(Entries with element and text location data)
►
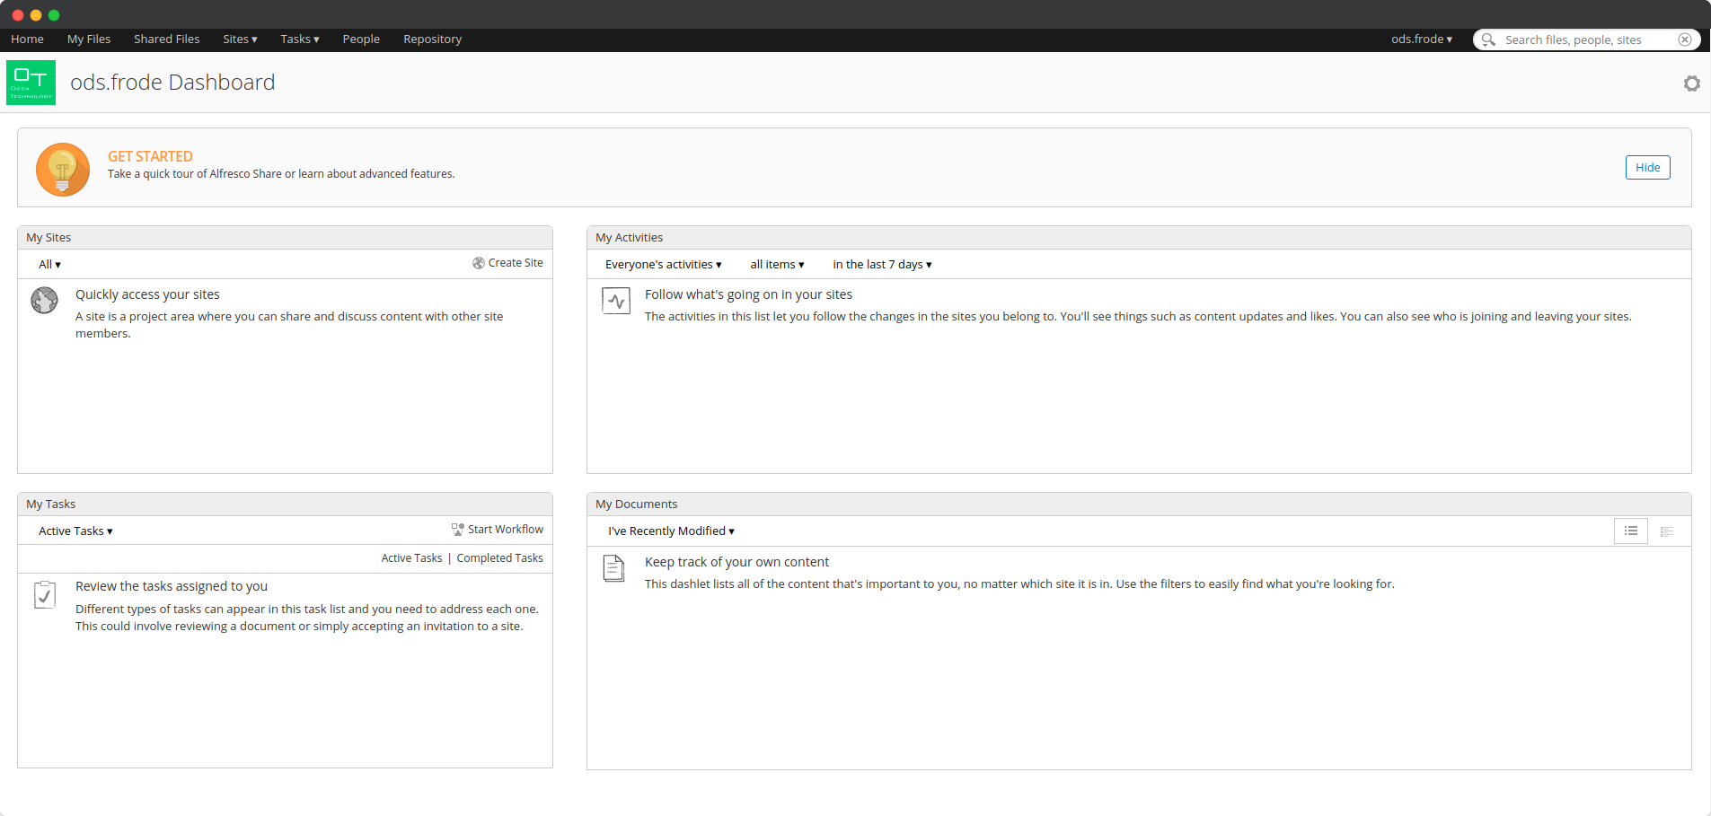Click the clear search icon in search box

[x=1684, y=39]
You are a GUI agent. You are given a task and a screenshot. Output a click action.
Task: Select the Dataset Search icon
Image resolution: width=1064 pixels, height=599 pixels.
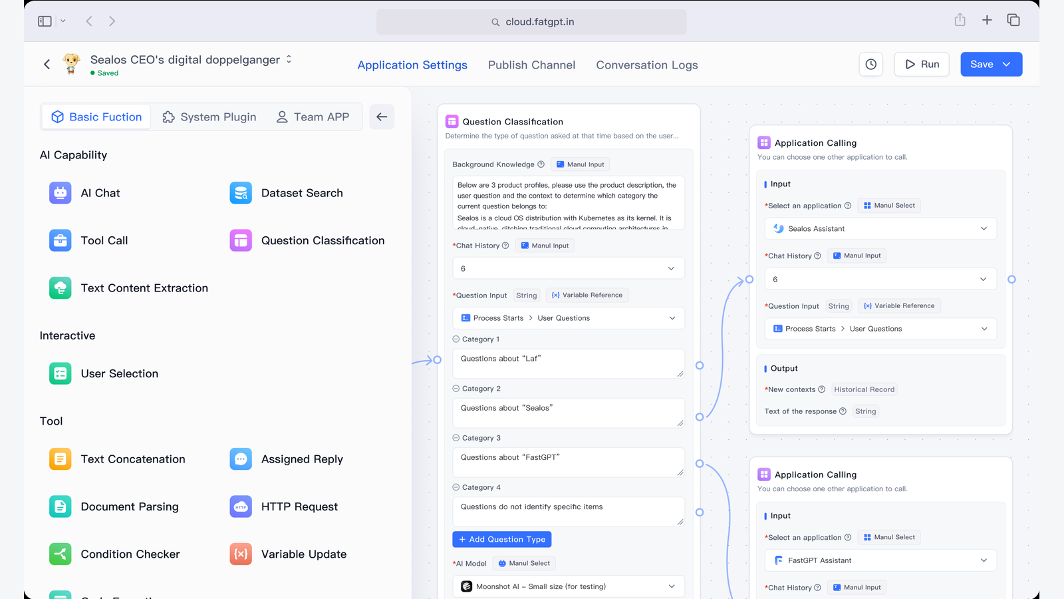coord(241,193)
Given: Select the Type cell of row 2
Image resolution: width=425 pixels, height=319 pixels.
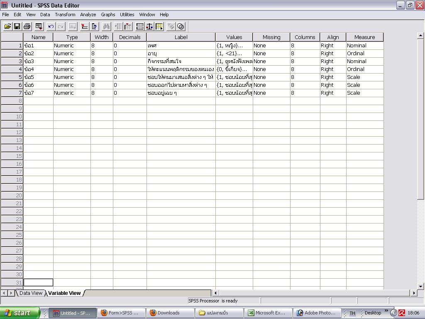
◄
►
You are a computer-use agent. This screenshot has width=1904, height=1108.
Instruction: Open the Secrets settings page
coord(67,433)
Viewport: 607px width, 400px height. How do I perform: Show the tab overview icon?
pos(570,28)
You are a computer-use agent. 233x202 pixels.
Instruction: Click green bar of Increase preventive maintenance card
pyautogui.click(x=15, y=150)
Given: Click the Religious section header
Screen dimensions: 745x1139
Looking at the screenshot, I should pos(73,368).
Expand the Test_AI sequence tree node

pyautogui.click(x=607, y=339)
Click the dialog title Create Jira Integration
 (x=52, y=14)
◄
►
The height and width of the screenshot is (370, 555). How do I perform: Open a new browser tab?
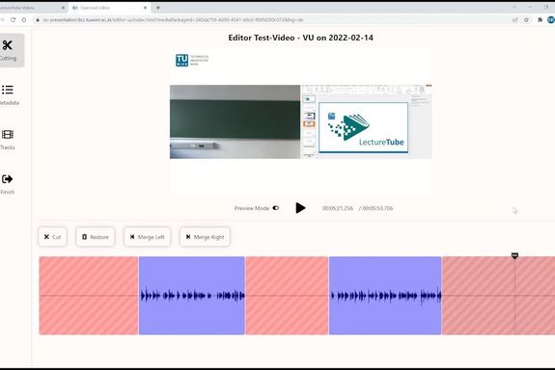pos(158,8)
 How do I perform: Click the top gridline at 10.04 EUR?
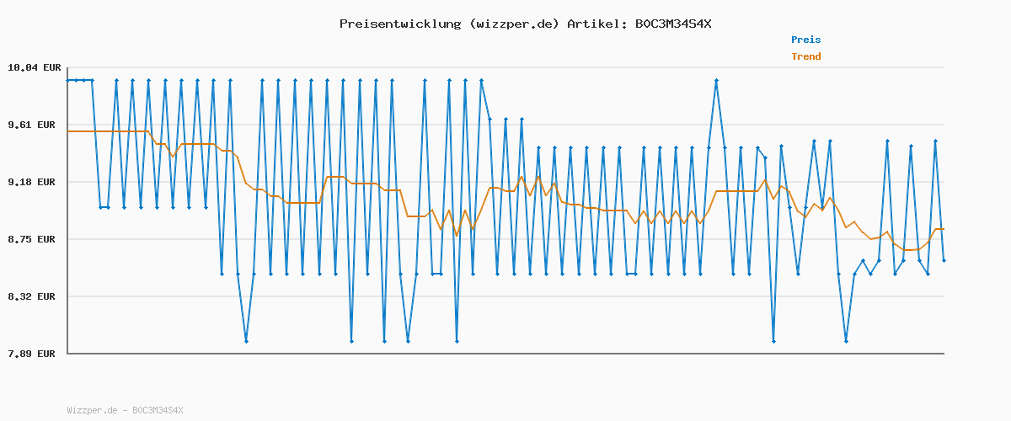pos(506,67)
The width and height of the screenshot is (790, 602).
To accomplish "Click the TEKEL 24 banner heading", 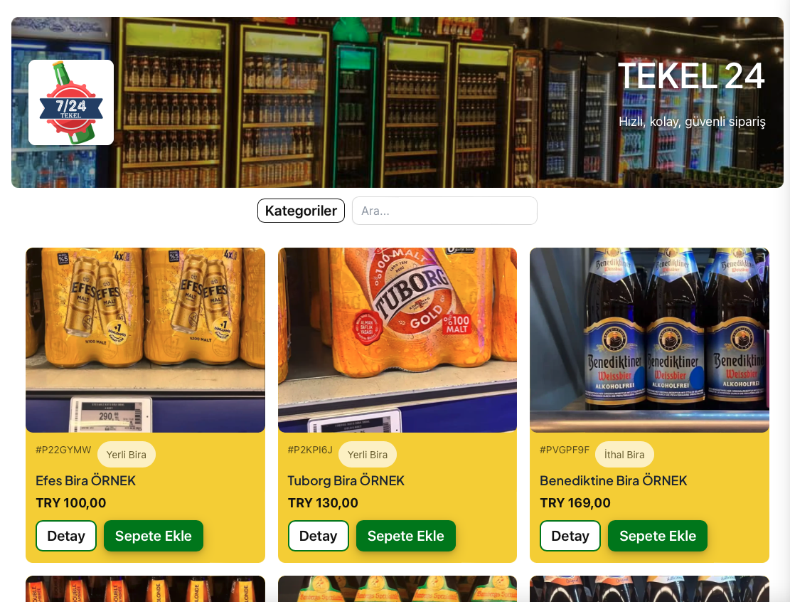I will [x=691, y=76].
◄
▸ **Problem statement**
Please express everything from the line containing "You are a GUI" down to the line containing "Image resolution: width=425", both included, as a JSON list of strings with one string per line. Skip blank lines and leave the pictures out.

▸ **Finished task**
[
  "You are a GUI agent. You are given a task and a screenshot. Output a click action.",
  "Task: Select the Dataset Search icon",
  "Image resolution: width=1064 pixels, height=599 pixels.",
  "coord(241,193)",
  "Given: Select the Type cell of row 2",
  "Image resolution: width=425 pixels, height=319 pixels."
]